* START *
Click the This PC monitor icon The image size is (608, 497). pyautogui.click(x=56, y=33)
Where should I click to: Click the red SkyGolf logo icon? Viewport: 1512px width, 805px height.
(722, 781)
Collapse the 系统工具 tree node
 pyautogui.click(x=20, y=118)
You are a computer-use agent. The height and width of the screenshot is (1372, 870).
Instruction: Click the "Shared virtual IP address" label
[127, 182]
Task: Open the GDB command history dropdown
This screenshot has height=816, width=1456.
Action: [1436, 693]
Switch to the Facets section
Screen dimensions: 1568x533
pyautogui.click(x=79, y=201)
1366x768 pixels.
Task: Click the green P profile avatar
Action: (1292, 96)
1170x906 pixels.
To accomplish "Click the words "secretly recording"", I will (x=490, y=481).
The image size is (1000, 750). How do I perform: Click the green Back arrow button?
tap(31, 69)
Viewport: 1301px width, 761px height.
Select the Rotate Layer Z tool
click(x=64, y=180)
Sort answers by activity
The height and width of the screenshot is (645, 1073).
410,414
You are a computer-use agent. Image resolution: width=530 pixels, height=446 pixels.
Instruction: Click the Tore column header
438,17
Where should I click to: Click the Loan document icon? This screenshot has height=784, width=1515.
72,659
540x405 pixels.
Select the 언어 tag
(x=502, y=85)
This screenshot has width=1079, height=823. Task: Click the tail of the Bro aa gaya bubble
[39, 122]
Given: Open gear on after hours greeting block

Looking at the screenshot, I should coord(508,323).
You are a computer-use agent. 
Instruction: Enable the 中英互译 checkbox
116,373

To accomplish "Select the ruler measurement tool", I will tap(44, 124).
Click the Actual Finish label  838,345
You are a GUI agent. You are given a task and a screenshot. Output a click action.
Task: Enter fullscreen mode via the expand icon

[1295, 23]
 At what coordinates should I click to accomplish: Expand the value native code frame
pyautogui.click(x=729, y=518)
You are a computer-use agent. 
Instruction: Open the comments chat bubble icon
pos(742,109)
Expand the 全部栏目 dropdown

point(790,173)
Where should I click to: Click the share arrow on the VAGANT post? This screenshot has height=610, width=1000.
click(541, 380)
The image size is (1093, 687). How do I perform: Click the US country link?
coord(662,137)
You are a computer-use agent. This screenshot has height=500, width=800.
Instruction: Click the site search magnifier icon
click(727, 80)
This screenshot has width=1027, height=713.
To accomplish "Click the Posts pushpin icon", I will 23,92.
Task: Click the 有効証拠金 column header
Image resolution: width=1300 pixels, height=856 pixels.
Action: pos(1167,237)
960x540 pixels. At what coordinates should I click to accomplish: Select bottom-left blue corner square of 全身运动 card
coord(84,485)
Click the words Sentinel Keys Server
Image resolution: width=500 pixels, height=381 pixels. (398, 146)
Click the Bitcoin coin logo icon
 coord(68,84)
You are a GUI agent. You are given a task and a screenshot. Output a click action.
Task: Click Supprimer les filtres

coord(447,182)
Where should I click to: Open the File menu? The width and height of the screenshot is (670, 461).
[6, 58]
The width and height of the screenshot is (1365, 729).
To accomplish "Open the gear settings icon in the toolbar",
* END *
▶ [Aim of the task]: Copy out the entire listing above, reproducing every line without alteration.

▶ [Exercise output]:
Click the This PC monitor icon The image size is (608, 497). pyautogui.click(x=56, y=33)
Where should I click to: Click the red SkyGolf logo icon? Viewport: 1512px width, 805px height.
(722, 781)
Collapse the 系统工具 tree node
 pyautogui.click(x=20, y=118)
You are a computer-use agent. The height and width of the screenshot is (1372, 870).
Instruction: Click the "Shared virtual IP address" label
[127, 182]
Task: Open the GDB command history dropdown
This screenshot has height=816, width=1456.
Action: [1436, 693]
Switch to the Facets section
Screen dimensions: 1568x533
pyautogui.click(x=79, y=201)
1366x768 pixels.
Task: Click the green P profile avatar
Action: (1292, 96)
1170x906 pixels.
To accomplish "Click the words "secretly recording"", I will (x=490, y=481).
The image size is (1000, 750). How do I perform: Click the green Back arrow button?
tap(31, 69)
Viewport: 1301px width, 761px height.
Select the Rotate Layer Z tool
click(x=64, y=180)
Sort answers by activity
The height and width of the screenshot is (645, 1073).
410,414
You are a computer-use agent. Image resolution: width=530 pixels, height=446 pixels.
Instruction: Click the Tore column header
438,17
Where should I click to: Click the Loan document icon? This screenshot has height=784, width=1515.
72,659
540x405 pixels.
Select the 언어 tag
(x=502, y=85)
This screenshot has width=1079, height=823. Task: Click the tail of the Bro aa gaya bubble
[39, 122]
Given: Open gear on after hours greeting block

Looking at the screenshot, I should coord(508,323).
You are a computer-use agent. 
Instruction: Enable the 中英互译 checkbox
116,373

To accomplish "Select the ruler measurement tool", I will tap(44, 124).
Click the Actual Finish label  838,345
You are a GUI agent. You are given a task and a screenshot. Output a click action.
Task: Enter fullscreen mode via the expand icon

[1295, 23]
 At what coordinates should I click to accomplish: Expand the value native code frame
pyautogui.click(x=729, y=518)
You are a computer-use agent. 
Instruction: Open the comments chat bubble icon
pos(742,109)
Expand the 全部栏目 dropdown

point(790,173)
Where should I click to: Click the share arrow on the VAGANT post? This screenshot has height=610, width=1000.
click(541, 380)
The image size is (1093, 687). How do I perform: Click the US country link?
coord(662,137)
You are a computer-use agent. This screenshot has height=500, width=800.
Instruction: Click the site search magnifier icon
click(727, 80)
This screenshot has width=1027, height=713.
To accomplish "Click the Posts pushpin icon", I will 23,92.
Task: Click the 有効証拠金 column header
Image resolution: width=1300 pixels, height=856 pixels.
Action: pos(1167,237)
960x540 pixels. At what coordinates should I click to accomplish: Select bottom-left blue corner square of 全身运动 card
coord(84,485)
Click the words Sentinel Keys Server
Image resolution: width=500 pixels, height=381 pixels. (398, 146)
Click the Bitcoin coin logo icon
 coord(68,84)
You are a GUI agent. You are given a task and a screenshot. Output a click action.
Task: Click Supprimer les filtres

coord(447,182)
Where should I click to: Open the File menu? The width and height of the screenshot is (670, 461).
[6, 58]
The width and height of the screenshot is (1365, 729).
To accomplish "Open the gear settings icon in the toolbar",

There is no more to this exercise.